I have very few memories of my father. After he and my mother divorced, life continued on. I was 10. My brother had just been born, and my sister was 7. Mom had to go back to work to support is, and at one point worked multiple jobs to do it. I became the other parent, and there was too much to focus on to stop and wonder.
One of my mom's closest friends had been through a divorce, too. Her new husband was a good man, and when mom had a weekend free I remember going to their house to swim and grill. Their son was 10 days older than me, and I remember pictures of us as infants together. In a way, we had another family, and another father.
Some of the best memories are of the way my little sister would run and jump into his arms. He stood well over 6 feet, and he lifted her up as if she weighed nothing. I was a little too old for this myself, but he never excluded me from a hug or a smile. He always listened, and he was firm with rules, but always fair.
I have come to realize that this is the type of father I want A to be to our children some day.
The last time we had time to see them was a lunch 2 years ago. He had been hit with cancer, and survived, but it had taken it out of him. I know he was older than my mother and her friend, but he had never seemed that way. That day it hit me how much time had passed, and add to that his fight with cancer, and the man who proudly maintained the house and picked apples and blackberries from the yard was now having problems walking without assistance of some kind.
I remember pulling up to their house that morning, and seeing him sitting outside. Time had passed, and suddenly it hit me that he was now an old man. He was still happy, he smiled and talked, but by the end of lunch you could tell he needed to rest.
I think it was just after our wedding that my mother was told his cancer had come back. He still wanted to fight. He was not ready to stop yet, there was still something he could do, and so he was going to do it.

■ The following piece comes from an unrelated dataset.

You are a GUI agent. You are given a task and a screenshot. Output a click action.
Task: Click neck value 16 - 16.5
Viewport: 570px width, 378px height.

My mom has kept me posted on things. She would meet with her friend for lunch once every few months, and the updates were always the same. Nothing ever seemed to have changed, he was tired, but he was in good spirits for all accounts.
So last week when my mother called to tell me he had died it knocked the breath out of me. I know in my heart he is in a better place, but it is so hard to think of him not being in that house. Even if it is just sitting on the porch, he was a part of that and is so sorely missed.
He will always be the man I look at when I think of a father. And he will always be a reminder of what I want my children to have with A.